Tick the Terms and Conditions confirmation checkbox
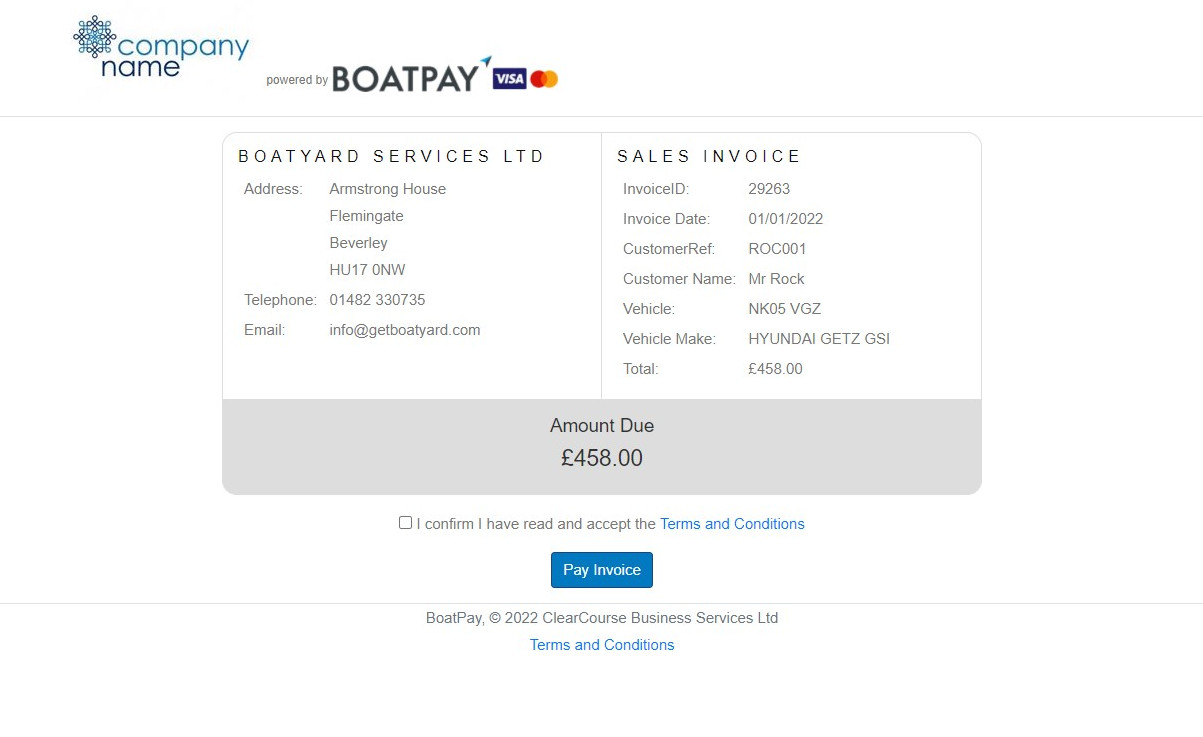Image resolution: width=1203 pixels, height=737 pixels. pyautogui.click(x=405, y=522)
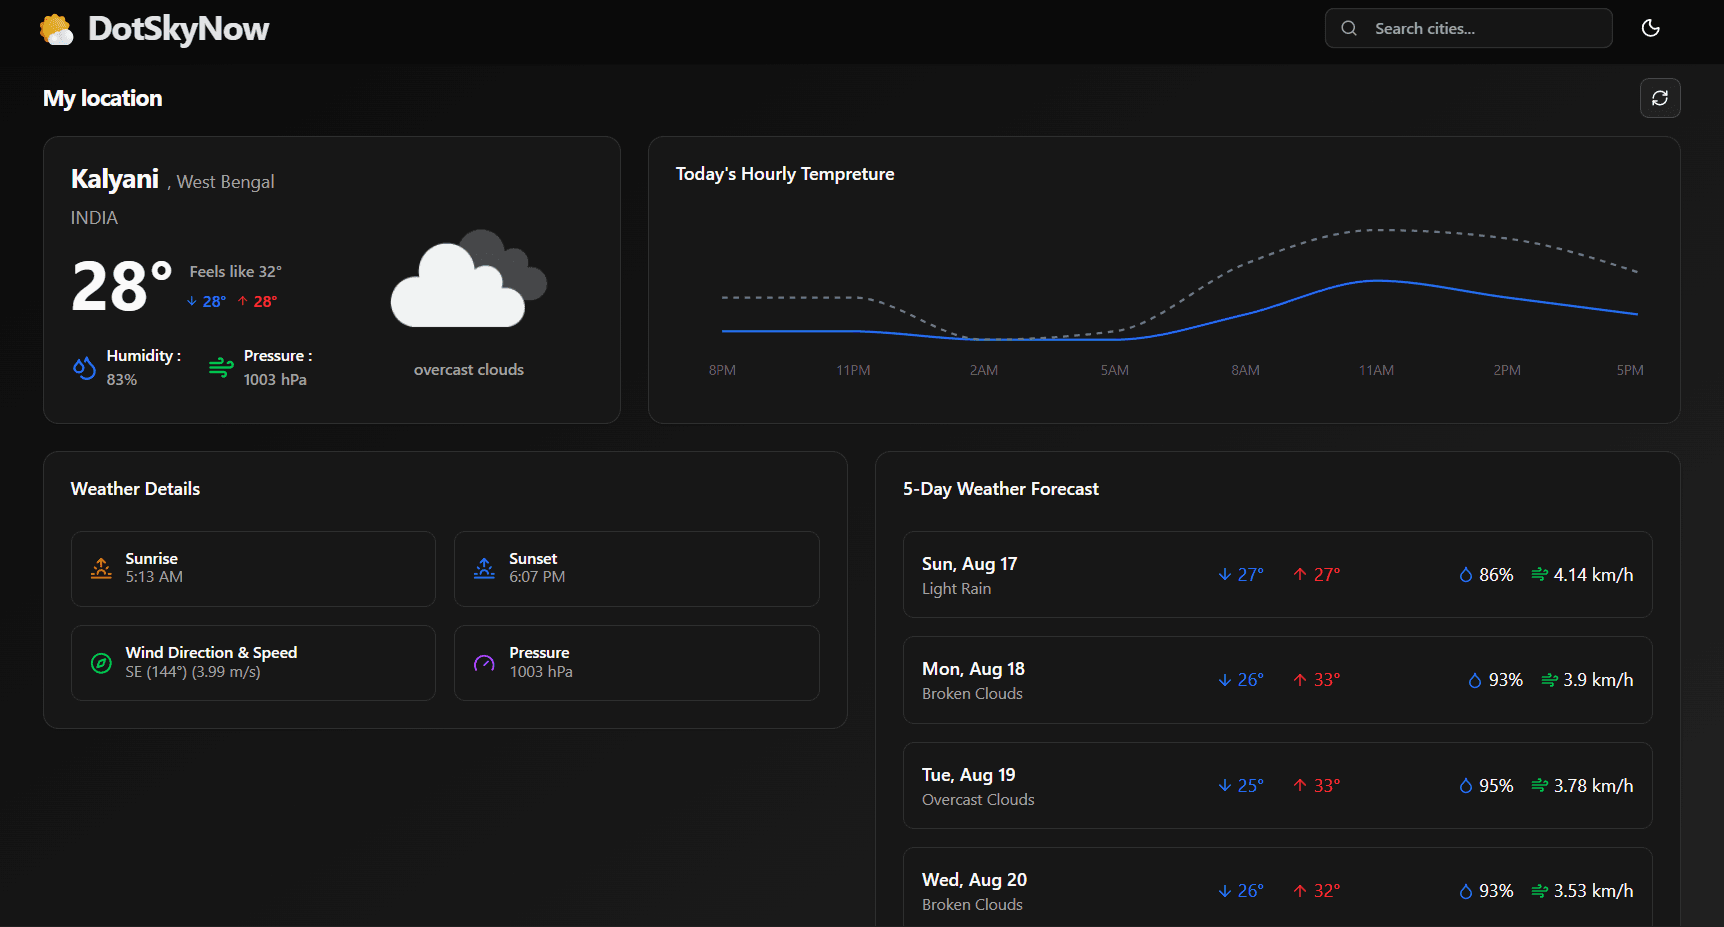Open the Wed, Aug 20 forecast entry
This screenshot has width=1724, height=927.
[x=1276, y=889]
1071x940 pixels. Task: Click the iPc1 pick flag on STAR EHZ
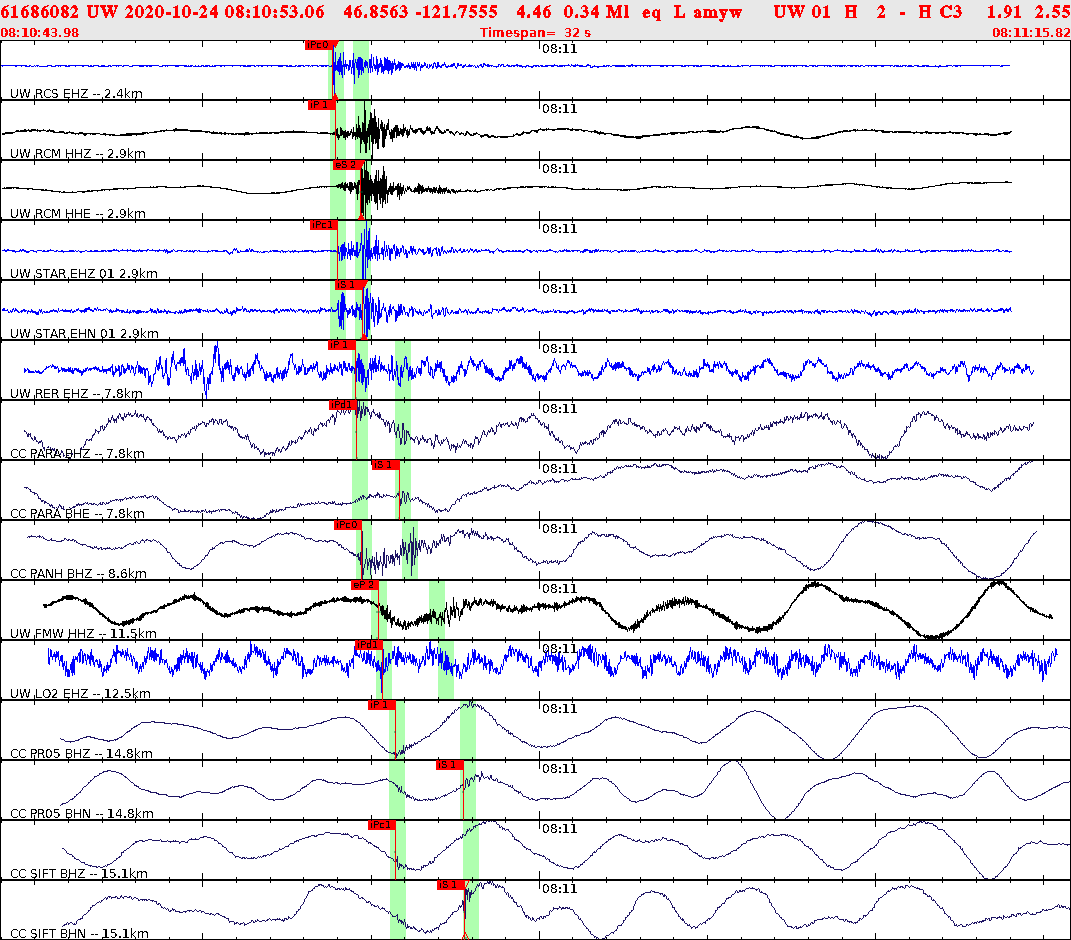(x=321, y=225)
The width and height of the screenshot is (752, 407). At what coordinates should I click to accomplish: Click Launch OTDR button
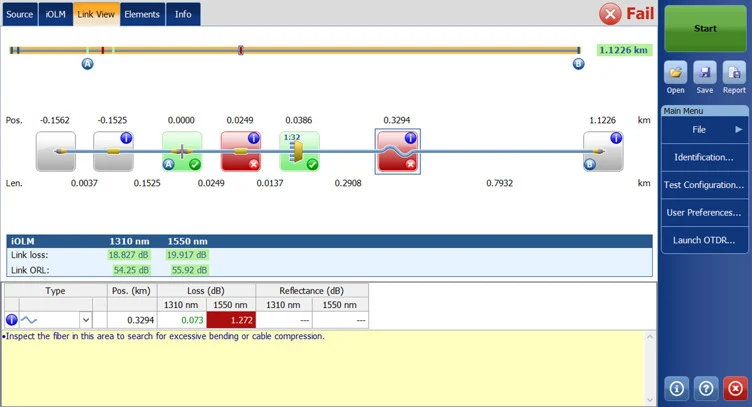click(x=704, y=240)
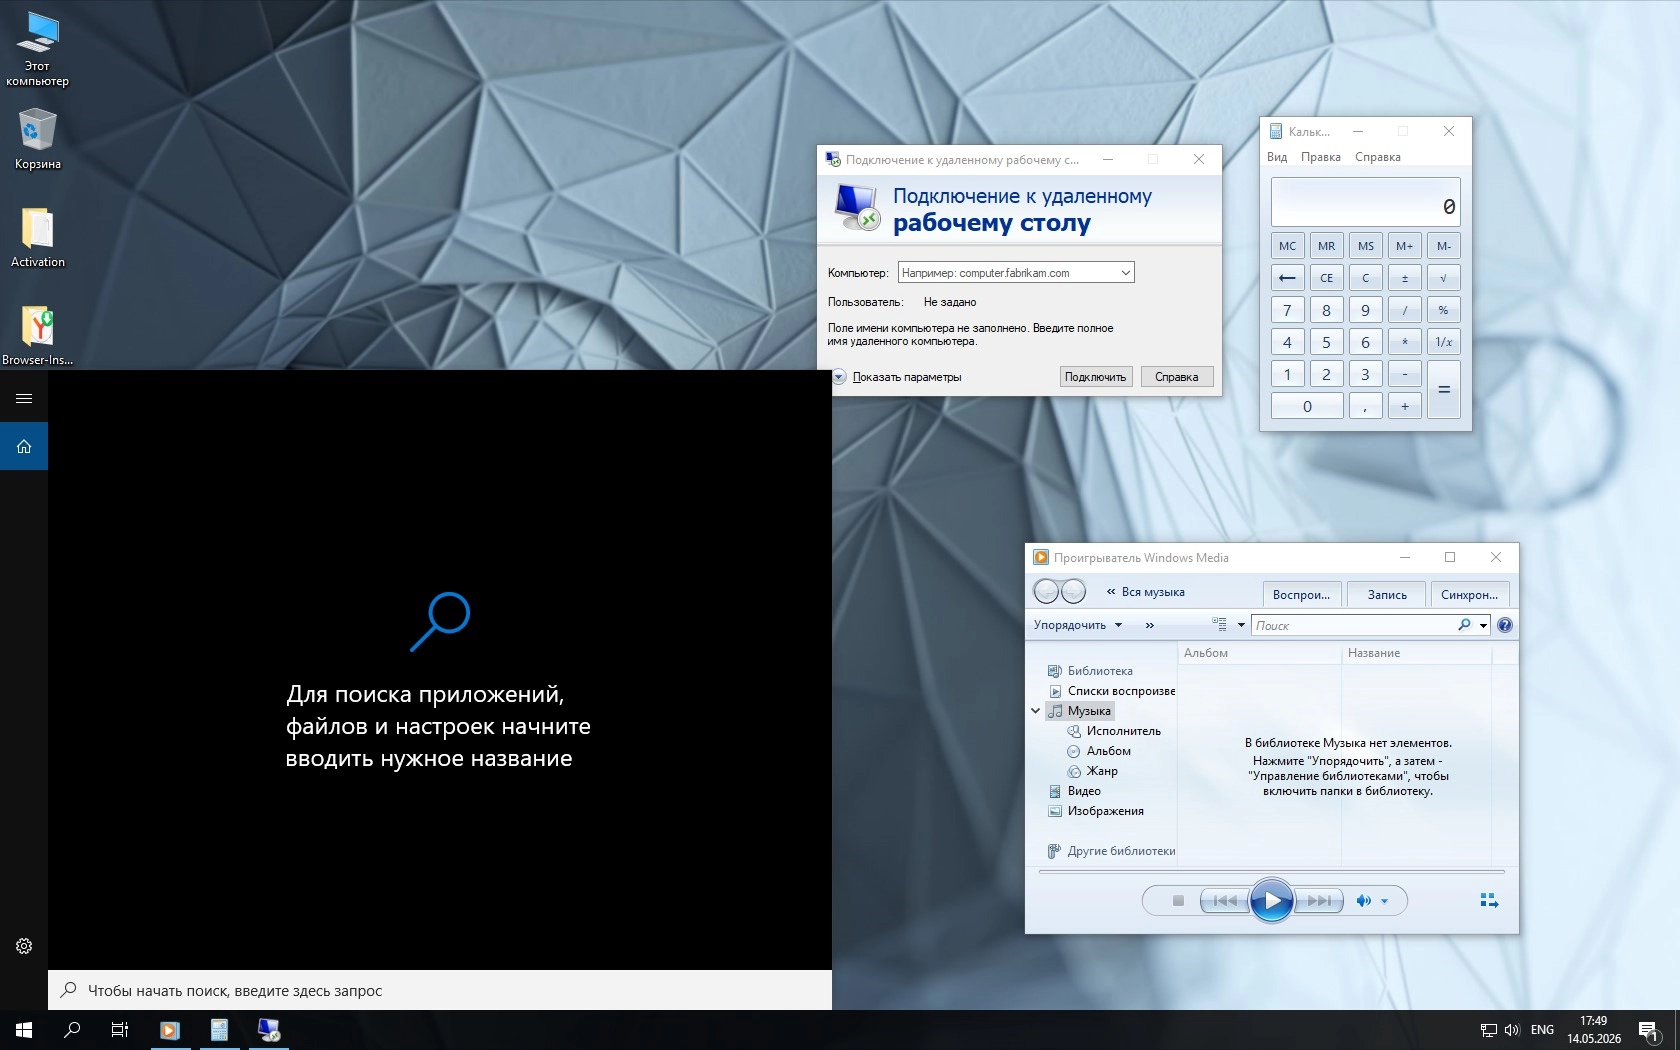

EXERCISE PROMPT ▸ Your job is to repeat every entry exactly, keeping all pictures out of the copy.

RESPONSE ▸
Tick the Terms and Conditions confirmation checkbox
Image resolution: width=1203 pixels, height=737 pixels. pyautogui.click(x=405, y=522)
Open the Wed, Aug 20 forecast entry
This screenshot has width=1724, height=927.
[x=1276, y=889]
1071x940 pixels. Task: Click the iPc1 pick flag on STAR EHZ
(x=321, y=225)
The width and height of the screenshot is (752, 407). At what coordinates should I click to accomplish: Click Launch OTDR button
click(x=704, y=240)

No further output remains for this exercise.